De nombreuses personnes ont pu participer à la construction en apportant des compétences spécifiques : soudure, électricité, mise à disposition de matériaux ou en effectuant des travaux divers. Tout le long de l'expérience, nous avons vérifié les dimensions de la construction grâce à des profils différents : personne grande, petite, homme ou femme. Le corps et ses mouvements ont  été des outils de dimensionnement primordiaux pour cette construction.


Lors de cette fabrication, nous nous sommes rendus compte des défauts techniques du prototype, il est essentiel d’en faire l’inventaire pour avoir un regard critique sur la réalisation.

- Du fait de sa composition principalement en bois, la durée dans le temps de la construction est limitée. Pour l’allonger, nous avons mis en place une couverture de plexiglas avec une passée de 20cm et projetons de vernir les éléments sujets à l’humidité.

- L’utilisation du bois d’une masse volumique d’environ 450 kg/m3, induit une donnée considérable. Nous estimons de 100 à 120 kg le poids à vide du module. Il faut être trois personnes au minimum pour effectuer son chargement sur une remorque.

- L’objet est fragile et craint la casse en cas de chute. La structure légère en tasseaux de section 25x25mm est contre-ventée et assure une bonne stabilité. Cependant, elle ne saurait pas résister à des efforts latéraux importants. Le fait de cette fragilité demande une attention, une surveillance.

- L'équilibre de l'association vélo-remorque demande a être amélioré, en effet, l'ensemble repose sur quatre appuis, ceux sur les roues les toilettes articulés par une rotule à ceux du vélo. Il en résulte une situation instable et demande une présence humaine afin d'exercer l'effort nécessaire à l’équilibre général. L’édicule doit se déplacer sur un sol plat, à moins d’être tracté par un véhicule motorisé. Il ne peut pas s’installer sur un sol trop incliné.

- Ce modèle ne répond pas aux exigences des normes pour personnes à mobilité réduite et peut s'avérer difficile d'usage pour les personnes âgées ou les enfants non accompagnés.

- La contenance du bidon est de 60L et rend la gestion des matières fréquente et récurrente en cas d’abondance du public. Ce contenant ne disposant pas de couvercle, il ne peut pas être déplacé et stocké facilement. Il est donc nécessaire de se rendre au lieu de compostage une fois le bidon plein.

Ces limites ont été identifiées mais n’empêchant pas son utilisation, nous décidions de tester l’installation du prototype dans l’espace public. L’objectif était de « rendre public » une innovation, observer les réactions des passants et répondre à leurs questions si celles-ci survenaient.

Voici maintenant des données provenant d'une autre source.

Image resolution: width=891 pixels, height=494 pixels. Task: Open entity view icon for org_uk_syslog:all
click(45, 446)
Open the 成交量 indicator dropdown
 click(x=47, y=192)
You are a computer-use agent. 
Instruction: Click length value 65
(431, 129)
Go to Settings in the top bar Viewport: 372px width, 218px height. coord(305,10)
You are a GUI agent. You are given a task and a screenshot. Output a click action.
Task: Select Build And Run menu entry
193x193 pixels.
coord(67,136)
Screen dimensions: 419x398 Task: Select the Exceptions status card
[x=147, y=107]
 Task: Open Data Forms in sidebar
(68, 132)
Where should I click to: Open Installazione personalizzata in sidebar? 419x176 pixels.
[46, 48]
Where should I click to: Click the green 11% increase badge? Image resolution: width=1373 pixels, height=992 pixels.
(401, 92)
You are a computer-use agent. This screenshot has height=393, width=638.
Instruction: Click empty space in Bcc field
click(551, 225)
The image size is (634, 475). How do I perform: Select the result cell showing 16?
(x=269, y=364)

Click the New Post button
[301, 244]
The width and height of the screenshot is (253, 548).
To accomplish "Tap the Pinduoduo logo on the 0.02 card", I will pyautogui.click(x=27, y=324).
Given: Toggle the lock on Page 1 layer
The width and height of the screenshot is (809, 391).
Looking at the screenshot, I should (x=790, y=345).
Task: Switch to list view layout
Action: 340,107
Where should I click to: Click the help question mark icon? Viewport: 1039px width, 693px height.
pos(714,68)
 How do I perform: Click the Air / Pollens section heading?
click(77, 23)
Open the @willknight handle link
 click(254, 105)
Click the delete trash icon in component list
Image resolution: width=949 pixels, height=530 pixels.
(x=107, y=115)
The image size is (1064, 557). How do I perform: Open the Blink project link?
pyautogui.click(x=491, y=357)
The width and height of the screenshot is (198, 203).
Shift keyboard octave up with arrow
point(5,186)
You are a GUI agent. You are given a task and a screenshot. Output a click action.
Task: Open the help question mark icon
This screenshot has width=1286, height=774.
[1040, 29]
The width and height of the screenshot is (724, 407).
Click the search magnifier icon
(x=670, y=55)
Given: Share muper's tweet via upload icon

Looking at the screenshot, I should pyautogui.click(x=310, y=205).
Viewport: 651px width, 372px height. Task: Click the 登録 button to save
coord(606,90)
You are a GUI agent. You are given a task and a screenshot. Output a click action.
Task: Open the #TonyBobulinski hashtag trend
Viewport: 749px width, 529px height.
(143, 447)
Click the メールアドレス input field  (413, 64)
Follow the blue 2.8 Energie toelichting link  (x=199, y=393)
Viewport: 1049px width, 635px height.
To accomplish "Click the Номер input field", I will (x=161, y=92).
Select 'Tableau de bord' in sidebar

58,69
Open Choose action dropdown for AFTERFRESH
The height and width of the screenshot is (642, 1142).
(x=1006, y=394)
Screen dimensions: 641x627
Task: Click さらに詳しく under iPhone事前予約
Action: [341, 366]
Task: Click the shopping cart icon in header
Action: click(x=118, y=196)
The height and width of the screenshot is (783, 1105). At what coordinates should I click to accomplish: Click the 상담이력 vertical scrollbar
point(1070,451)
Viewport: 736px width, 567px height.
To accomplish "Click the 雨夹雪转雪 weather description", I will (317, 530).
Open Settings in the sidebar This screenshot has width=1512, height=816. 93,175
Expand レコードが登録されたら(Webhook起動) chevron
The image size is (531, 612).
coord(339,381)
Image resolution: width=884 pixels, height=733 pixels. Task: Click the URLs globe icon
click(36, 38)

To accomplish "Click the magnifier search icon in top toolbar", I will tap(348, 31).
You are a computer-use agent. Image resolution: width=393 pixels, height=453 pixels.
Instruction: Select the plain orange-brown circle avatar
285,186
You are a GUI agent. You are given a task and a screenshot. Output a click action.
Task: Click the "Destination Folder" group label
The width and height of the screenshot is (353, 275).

Les autorisations accordées par la mairie Grenobloise, nous avons entrepris de déplacer les toilettes de Saint Martin d’Uriage, le lieu de fabrication, à Grenoble. Il fallu les monter sur une remorque, les y installer et en assurer un transport sécurisé. La petite cabine fut stockée à proximité de la place Pasteur à l'arrière-cour d'immeuble. S’en sont suivis deux jours de pluie quasiment ininterrompue. Un baptême de l’eau. Au terme de ces précipitations, la construction était totalement sèche à l’intérieur et les passées de toiture ont rempli leur fonction. La journée du lundi 8 mai s’annonçait mitigée mais non pluvieuse, une occasion pour tester le déplacement, l’installation et l’usage du prototype. L’autorisation d’occupation momentanée de l’espace public nous a été accordé pour les parcs Paul Mistral, jardin de ville et Square Dr Léon Martin, ainsi que pour les places Grenette et Victor Hugo. Lieux proposés et validés par la municipalité. Certains points restaient à aborder avant de partir : le nom à donner à l’objet et sa maintenance pendant la journée. Nous avons annoté à la craie sur les tableaux latéraux : « Un petit tour aux toilettes ».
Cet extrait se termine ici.